Sending Resumes? It Has Everything To Do With Positioning!

The majority of recruiters submit resumes to clients before securing interviews for their candidates. In many instances, the recruiters actually volunteer to send resumes. It generally sounds like this:“As soon as I have located a qualified candidate, I will send you their resume.”Or“I’ll get right on this and send you resumes as soon as possible.”In addition, many clients request resumes as part of their screening process. Consequently, in the area of candidate presentation, sending resumes has almost become the standard for our industry. This begs the question:Is it right or wrong to send a resume prior to securing an interview for your candidate?The answer to this question isn’t a simple “yes” or “no.” Rather, the answer is that sending resumes has everything to do with the “positioning” you have with your clients. Positioning determines the level of positive power you can assert during the process of working with your client.Consider the following factors.

  1. The resume is a sales tool developed by the candidate in order to present themselves in the best possible manner. Depending on the source, studies have found that between 30% to 67% of all resumes contain at least one major distortion of fact or outright lie. Is this the type of document you want to utilize in support of your positioning?

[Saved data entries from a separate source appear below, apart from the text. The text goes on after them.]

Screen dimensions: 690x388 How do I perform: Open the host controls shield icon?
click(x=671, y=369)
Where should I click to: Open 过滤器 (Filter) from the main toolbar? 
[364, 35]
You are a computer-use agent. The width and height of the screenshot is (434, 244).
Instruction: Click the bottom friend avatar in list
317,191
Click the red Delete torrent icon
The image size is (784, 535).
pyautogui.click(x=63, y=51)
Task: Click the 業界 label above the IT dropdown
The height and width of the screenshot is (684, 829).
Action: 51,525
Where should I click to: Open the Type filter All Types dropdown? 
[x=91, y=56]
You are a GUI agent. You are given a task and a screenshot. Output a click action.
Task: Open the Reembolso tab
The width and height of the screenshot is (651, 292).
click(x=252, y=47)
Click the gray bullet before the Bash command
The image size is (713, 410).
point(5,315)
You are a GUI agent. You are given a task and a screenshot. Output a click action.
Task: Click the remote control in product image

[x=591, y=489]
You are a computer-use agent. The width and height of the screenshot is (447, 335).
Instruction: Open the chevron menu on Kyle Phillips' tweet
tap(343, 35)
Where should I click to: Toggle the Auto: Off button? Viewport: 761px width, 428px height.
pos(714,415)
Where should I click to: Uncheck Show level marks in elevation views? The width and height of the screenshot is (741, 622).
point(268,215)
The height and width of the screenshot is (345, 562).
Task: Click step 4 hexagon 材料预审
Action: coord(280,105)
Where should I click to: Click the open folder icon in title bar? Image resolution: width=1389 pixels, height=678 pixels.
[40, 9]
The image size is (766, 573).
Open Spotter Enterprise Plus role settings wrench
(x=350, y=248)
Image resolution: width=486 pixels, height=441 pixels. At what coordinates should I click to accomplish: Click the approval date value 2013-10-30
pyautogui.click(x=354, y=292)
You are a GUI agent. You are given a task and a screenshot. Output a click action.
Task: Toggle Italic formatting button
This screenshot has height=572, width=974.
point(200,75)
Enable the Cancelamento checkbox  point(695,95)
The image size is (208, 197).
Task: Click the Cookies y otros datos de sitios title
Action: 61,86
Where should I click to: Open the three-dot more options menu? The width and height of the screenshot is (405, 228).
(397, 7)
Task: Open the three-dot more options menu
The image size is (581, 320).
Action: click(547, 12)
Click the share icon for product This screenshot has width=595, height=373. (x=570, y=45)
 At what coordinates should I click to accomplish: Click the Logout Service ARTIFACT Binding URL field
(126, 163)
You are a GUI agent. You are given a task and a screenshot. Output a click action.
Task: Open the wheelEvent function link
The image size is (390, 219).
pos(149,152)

  2. Resumes are easy to submit via fax or e-mail which certainly increases the speed at which information can be transmitted. However, does this ease of transmission take you, the recruiter, out of the equation? After all, if the client decides not to interview the candidate, the decision is based on the resume and not your assessment and presentation skills. Also, by sending a resume to a client, it may create or reinforce the perception that the recruiter is just doing “key word matching” while expecting the client to actually do the screening based on a document that was prepared by someone other than the recruiter. This can be viewed as a “hit or miss” strategy by the client and definitely does not support your positioning as the primary screening source.
  3. If clients request resumes to review in order to determine who to interview, in essence they are stating they do not trust the recruiter to properly screen candidates on their behalf. Based on feedback from clients, this lack of trust is due to their belief that the average recruiter does not fully understand the nature and scope of the position nor do they adequately understand the culture and operating of the client’s organization. Consequently, the recruiter’s positioning is weak because the client does not believe they have the wherewithal to properly screen qualified candidates.
  4. In many instances, the recruiter is instructed to send the resume to Human Resources for screening. This is a clear signal they are either not working with the right individual to begin with, or, worse yet, the individual they are speaking with places little value on their time or input (see TFL 07/02 “Positioning Human Resources”). Obviously, this also reflects poorly on the recruiter’s positioning.
  5. By sending a resume, the recruiter is basically stating they have a lack of ability to properly screen qualified candidates and therefore is willingly passing on this responsibility to their client. It is a clear signal to the client that the recruiter is either unwilling or incapable of establishing a process that positions them as the primary screener.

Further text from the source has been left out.